• **Dataset**:
──────────

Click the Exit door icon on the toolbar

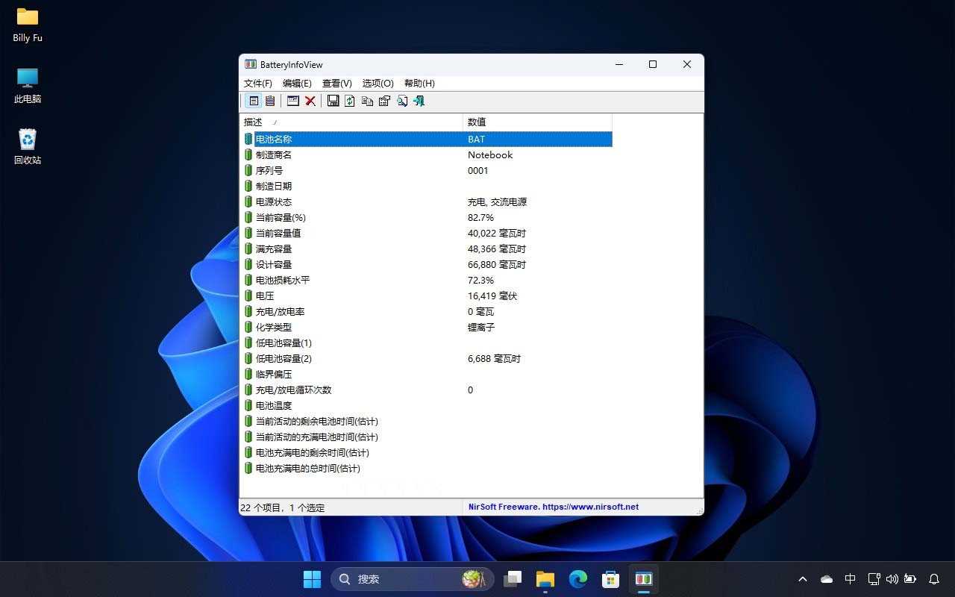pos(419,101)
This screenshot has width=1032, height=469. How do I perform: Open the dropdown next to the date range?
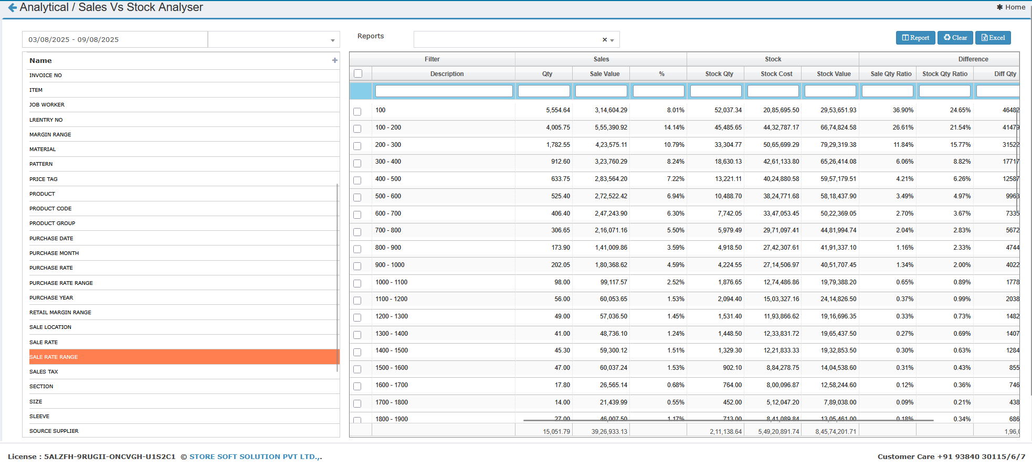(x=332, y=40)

──────────

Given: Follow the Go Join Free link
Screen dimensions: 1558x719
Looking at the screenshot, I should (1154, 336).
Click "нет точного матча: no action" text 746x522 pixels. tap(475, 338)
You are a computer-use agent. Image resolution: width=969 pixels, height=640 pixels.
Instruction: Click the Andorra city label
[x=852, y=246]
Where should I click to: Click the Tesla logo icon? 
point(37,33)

──────────

• **Task directions**:
Your answer should consist of the lines of the listing that contain "pixels", copied as they stand.

• **Your response**:
Click "нет точного матча: no action" text 746x522 pixels. tap(475, 338)
You are a computer-use agent. Image resolution: width=969 pixels, height=640 pixels.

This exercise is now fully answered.